::: EXCERPTED TEXT

Does that high school feeling ever end?
Do you remember being in high school and being picked for teams? You never wanted to be the last one picked and you always wanted to be included in all the plans your friends were making.When I was in high school I can remember the feelings of insecurity and hurt if I was not invited to big party or cruise event. Nothing hurt more than to hear about how your friends did something and didn't include you. Then you grow up and you become an adult and those feelings and insecurities go away right?? I don't know about you but I still feel insecure at times.
I have had the same core base of friends for over 20 years....they have seen my children at birth to graduating from college, as I have seen theirs. I have dropped things at a moment's notice to go help them out in their time of need and most have been here for me in my times of need.
There is a poem about friends that some friends stay in your life for a season than they move on, I never had that until this last few years. My core base of friends stepped up when I was diagnosed with cancer offering emotional and other support. One friend pulled away. My phone calls and emails went unreturned. I knew this friend had a busy life, and attributed the lapse to a overwhelmning life and perhaps not being able to handle the chaos of my life.
The other night a call came in.......the caller ID said it was my old friend. She was calling to invite me to her birthday celebration. I felt like I was being invited back into her life......we chatted but there was a void. I had gone with another old friend and when we left, we talked about the evening. It was shared how an ivitation to go out to dinner and dancing was extended. The old feeling of not being picked for a team from high school suddenly kicked in. I was not invited.
Insecurities of not being good enough, maybe too fat flooded my mind. The friend went out and called to say what a great time was had. I again felt hurt. My friends are not connected at the hip and are free to do and go anywhere.......but that old high school feeling kicked in. I was not wanted. I guess insecurties never leave. They just change the way you process them.

::::::
::: DATASET CONTENT

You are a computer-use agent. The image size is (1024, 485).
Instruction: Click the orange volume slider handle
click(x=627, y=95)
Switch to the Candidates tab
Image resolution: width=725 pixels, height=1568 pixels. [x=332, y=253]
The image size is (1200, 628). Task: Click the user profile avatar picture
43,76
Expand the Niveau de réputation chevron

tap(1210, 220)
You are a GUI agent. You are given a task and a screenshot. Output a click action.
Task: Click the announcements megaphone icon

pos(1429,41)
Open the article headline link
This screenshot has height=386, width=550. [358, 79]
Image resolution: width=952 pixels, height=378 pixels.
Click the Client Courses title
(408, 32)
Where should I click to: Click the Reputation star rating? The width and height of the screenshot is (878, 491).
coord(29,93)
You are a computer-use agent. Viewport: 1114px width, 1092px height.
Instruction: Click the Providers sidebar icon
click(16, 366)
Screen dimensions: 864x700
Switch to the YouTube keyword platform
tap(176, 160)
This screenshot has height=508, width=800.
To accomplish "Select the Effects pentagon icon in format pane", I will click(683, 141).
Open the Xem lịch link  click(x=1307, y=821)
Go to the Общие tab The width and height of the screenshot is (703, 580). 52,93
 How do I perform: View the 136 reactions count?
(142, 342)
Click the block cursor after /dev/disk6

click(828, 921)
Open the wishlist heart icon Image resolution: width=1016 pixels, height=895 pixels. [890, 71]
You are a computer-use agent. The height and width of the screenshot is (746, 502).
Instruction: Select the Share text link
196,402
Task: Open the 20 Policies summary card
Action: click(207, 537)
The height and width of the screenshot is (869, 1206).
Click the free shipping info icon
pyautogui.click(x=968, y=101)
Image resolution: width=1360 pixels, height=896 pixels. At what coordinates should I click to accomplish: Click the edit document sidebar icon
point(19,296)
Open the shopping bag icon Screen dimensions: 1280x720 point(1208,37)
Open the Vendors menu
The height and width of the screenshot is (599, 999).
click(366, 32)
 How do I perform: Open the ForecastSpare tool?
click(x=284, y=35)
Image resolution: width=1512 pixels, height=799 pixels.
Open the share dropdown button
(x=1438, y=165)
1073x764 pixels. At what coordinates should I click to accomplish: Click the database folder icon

::::::

**TASK STATEMENT:**
Answer these from the post on high school feelings:
(a) How long has the writer had the same core base of friends?
(b) What was the writer diagnosed with when the core friends stepped up with support?
(c) What was the old friend's call an invitation to?
The records have nothing to do with what comes next.

**REPLY TO THE EXERCISE:**
(a) Over 20 years.
(b) Cancer.
(c) Her birthday celebration.